Un prophète qui défie l'organisation État islamique en Syrie, une fusillade sur le Mont du Temple à Jérusalem et peut-être la venue du Messie: Netflix aurait difficilement pu choisir des thèmes plus polémiques pour sa nouvelle série "Messiah", disponible le 1er janvier, et à l'affiche de laquelle on retrouve un acteur belge.

"Oui, c'est provocateur, la série est provocatrice", confirme à l'AFP son créateur, Michael Petroni. "Mais provocateur ne veut pas dire offensant", ajoute aussitôt l'Australien. "Messiah" met en scène une mystérieuse figure religieuse qui apparaît soudainement au Moyen-Orient et finit par être poursuivie à travers le monde par la CIA. Une façon d'imaginer comment le monde actuel réagirait à l'émergence d'un tel individu diffusant son message via les réseaux sociaux, entre "fake news", propagande et fils d'informations en continu. 

Cet étrange personnage incarné par l'acteur liégeois Mehdi Dehbi est-il vraiment le Messie, un agent politique malfaisant ou un escroc manipulateur de génie? La question est précisément au cœur de la série. Et Michael Petroni reconnaît que Netflix a sursauté lorsqu'il a soumis son idée. "C'était vraiment un concept très audacieux. Si vous lisez le pilote, ce type organise le passage à pied de 2.000 Palestiniens de Syrie à travers la frontière israélienne", dit l'auteur. Filmer les scènes de "Messiah" sur place était inenvisageable. Il a donc fallu construire, à grands frais, une réplique grandeur nature d'une partie du Mont du Temple, dont le Dôme du Rocher où, selon la tradition musulmane, Mahomet a entamé son ascension au paradis. 

M. Petroni maintient que son oeuvre "ne vise en aucune manière à choquer qui que ce soit" mais il dit s'attendre "à ce qu'il y ait beaucoup de bruit autour de la série, et de nombreux débats" qu'il appelle d'ailleurs de ses vœux. Une pétition a déjà été lancée sur internet pour appeler au boycott de "Messiah", décrit par les initiateurs du texte comme une "propagande maléfique et anti-islamique". La série s'abstient pourtant de spécifier explicitement quelle religion revendique le mystérieux leader, parfois appelé "Al-Masih" ("le messie" en arabe) par certains personnages. Michael Petroni refuse lui-même de parler de sa propre religion. Deux des producteurs de la série, Mark Burnett et son épouse Roma Downey, ont produit une série consacrée à la Bible et d'autres programmes destinés à mettre en avant la foi chrétienne. Pour Michael Petroni, l'action de son histoire devait nécessairement se dérouler à Jérusalem, point de rencontre des trois grandes religions du Livre. "Évidemment, historiquement parlant, la rencontre ne se fait pas tranquillement (...) Mais pour une histoire consacrée à la politique et à la religion, c'était très symbolique", explique-t-il. 
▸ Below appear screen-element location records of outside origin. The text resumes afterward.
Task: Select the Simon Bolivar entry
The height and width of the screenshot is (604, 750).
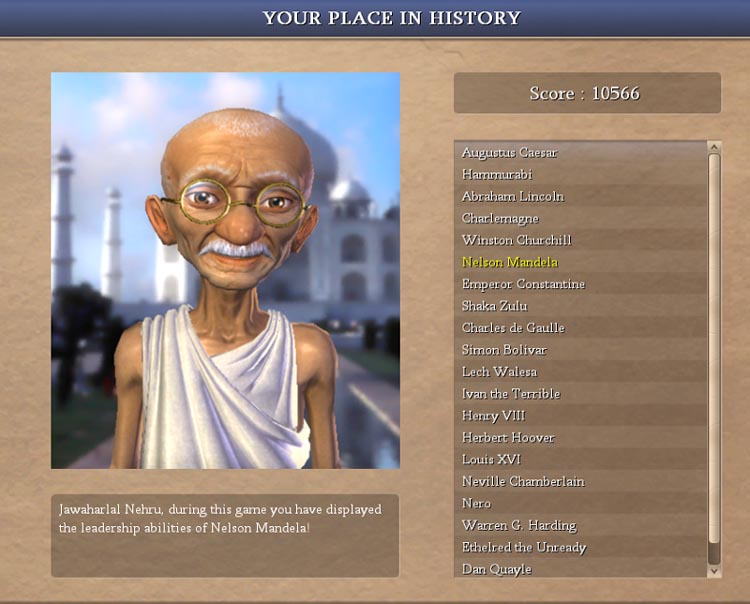Action: point(504,350)
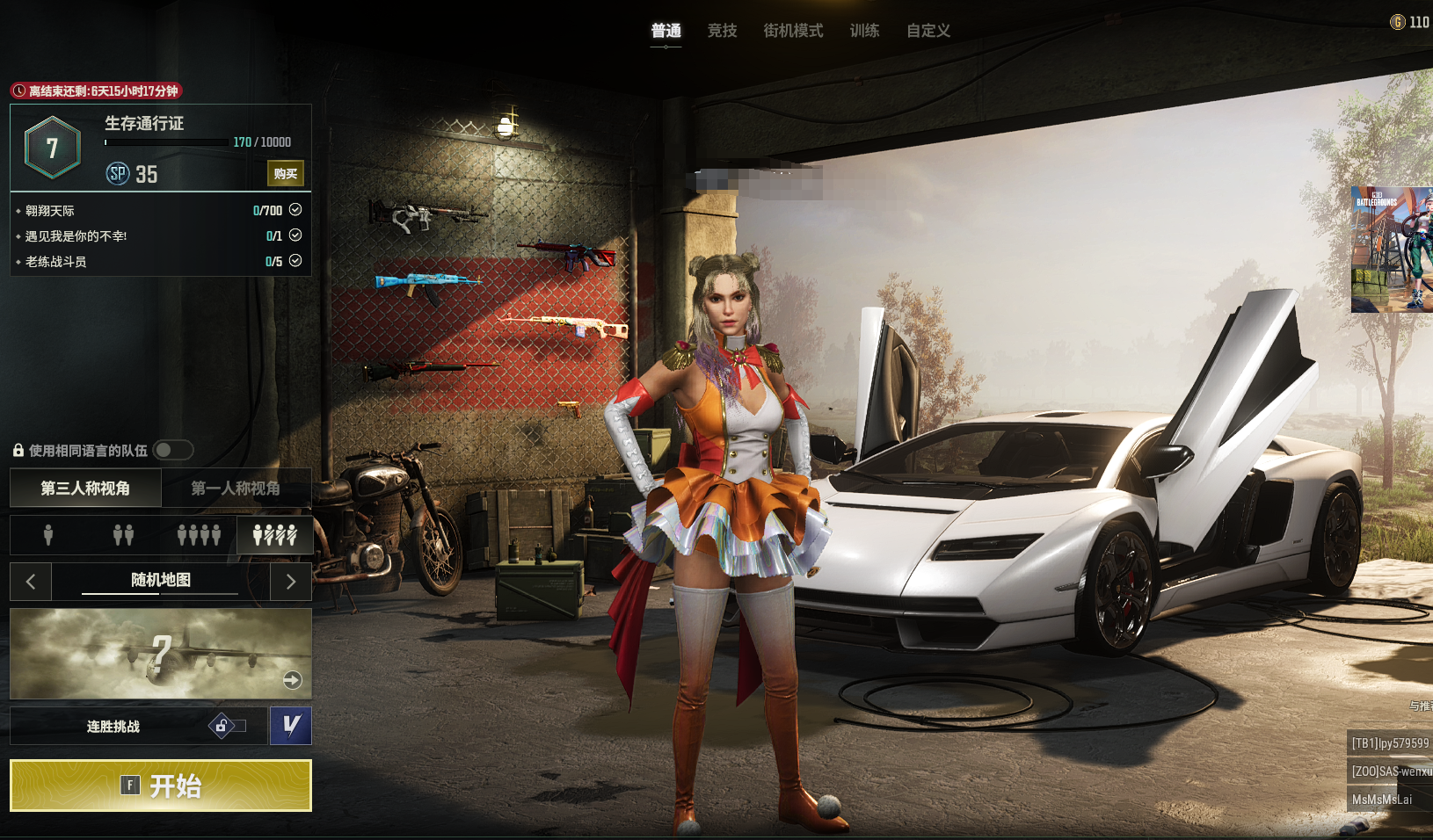Open the Battlegrounds promo banner thumbnail
Image resolution: width=1433 pixels, height=840 pixels.
coord(1392,250)
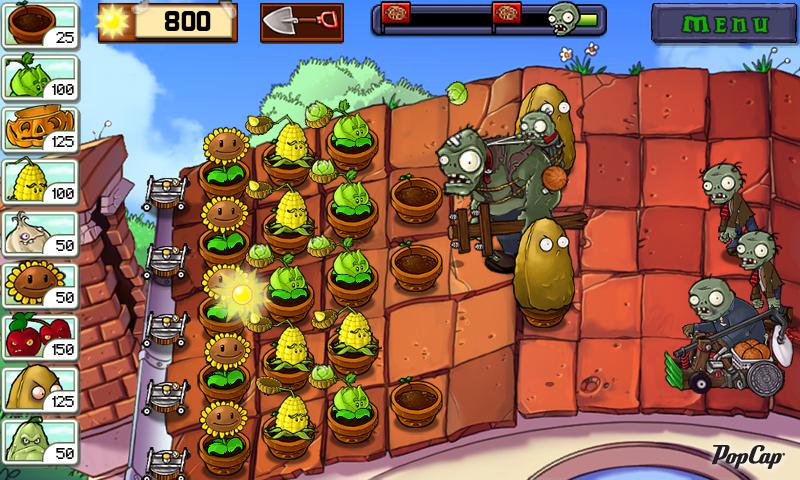
Task: Select the Kernel-pult seed packet
Action: [40, 180]
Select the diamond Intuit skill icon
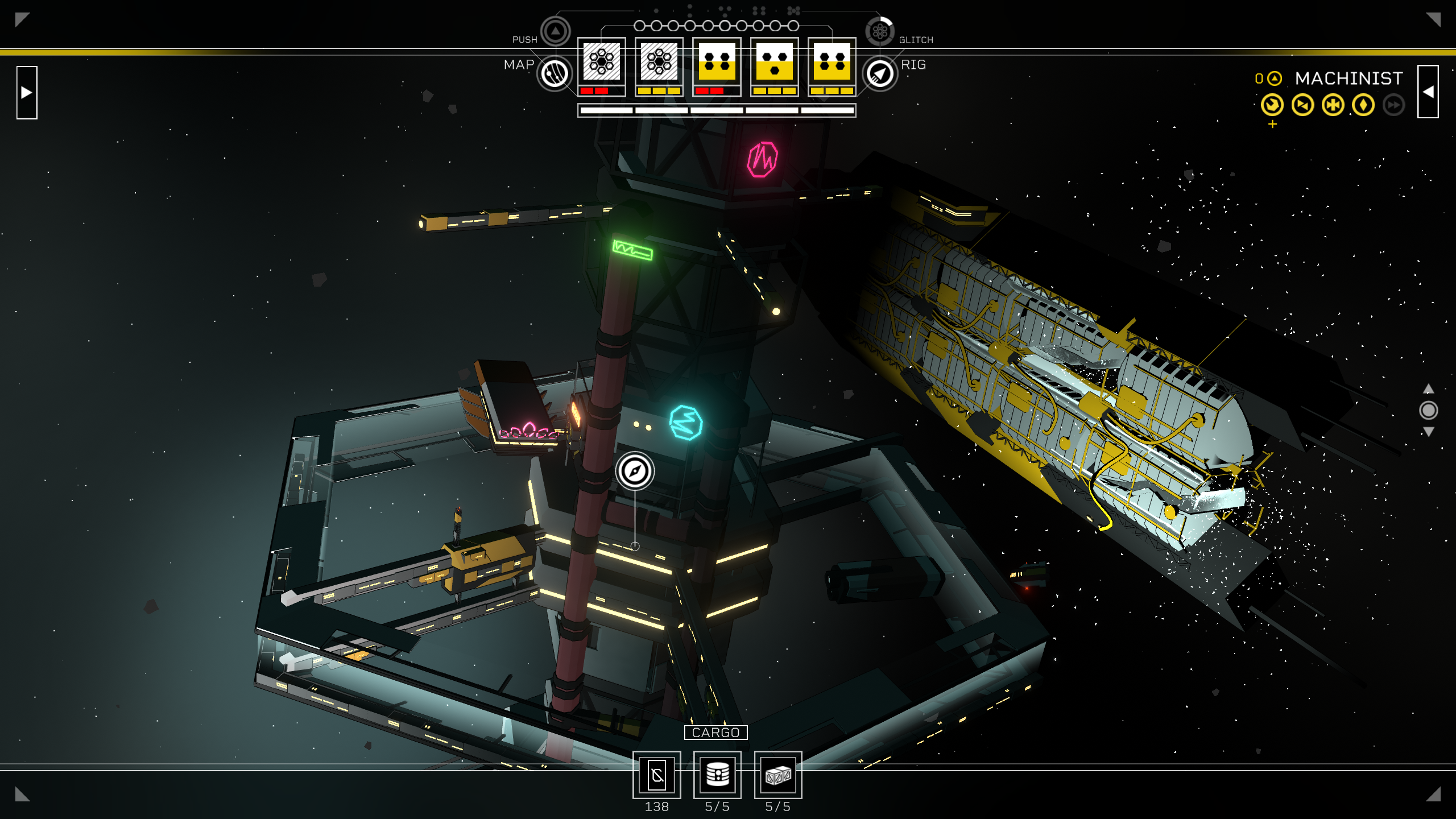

Le tournage de "Messiah" a eu lieu en Jordanie et aux Etats-Unis mais l'action alterne entre le Moyen-Orient, le Texas et Washington, ce qui a parfois compliqué la tâche des acteurs et des réalisateurs. Michelle Monaghan (les films "Mission Impossible") qui incarne une tenace responsable de la CIA doit ainsi jongler avec l'anglais, l'hébreu et l'arabe, passant parfois de l'un à l'autre au beau milieu d'un dialogue. Les créateurs de "Messiah" ont aussi dû avoir l'oeil au moindre détail pour éviter les déconvenues expérimentées par d'autres séries, comme "Homeland" qui avait été tournée en ridicule pour sa façon de dépeindre le Moyen-Orient et les musulmans. Les spectateurs arabophones avaient par exemple eu la surprise d'apercevoir un graffiti proclamant "Homeland est raciste", visiblement tracé par un employé farceur sur le mur d'un supposé camp de réfugiés, reconstitué dans un studio berlinois pour les besoins de la série. 

Après la diffusion de la bande-annonce de "Messiah", certains ont également ricané et relevé que le terme "al-Masih" est aussi parfois employé dans la théologie islamique pour désigner un faux prophète maléfique similaire à la figure de l'Antéchrist, croyant avoir percé à jour la vraie nature du personnage joué par Mehdi Dehbi. Netflix a rapidement démenti et les détails de l'intrigue restent strictement confidentiels jusqu'à la mise en ligne le 1er janvier. Michael Petroni, un Australien dont le père a grandi en Egypte, ne parle pas arabe, pas plus que les réalisateurs, qui ont donc engagé toute une équipe de traducteurs et de spécialistes linguistiques pour tourner "Messiah". "Nous avons fait super attention", insiste Michael Petroni.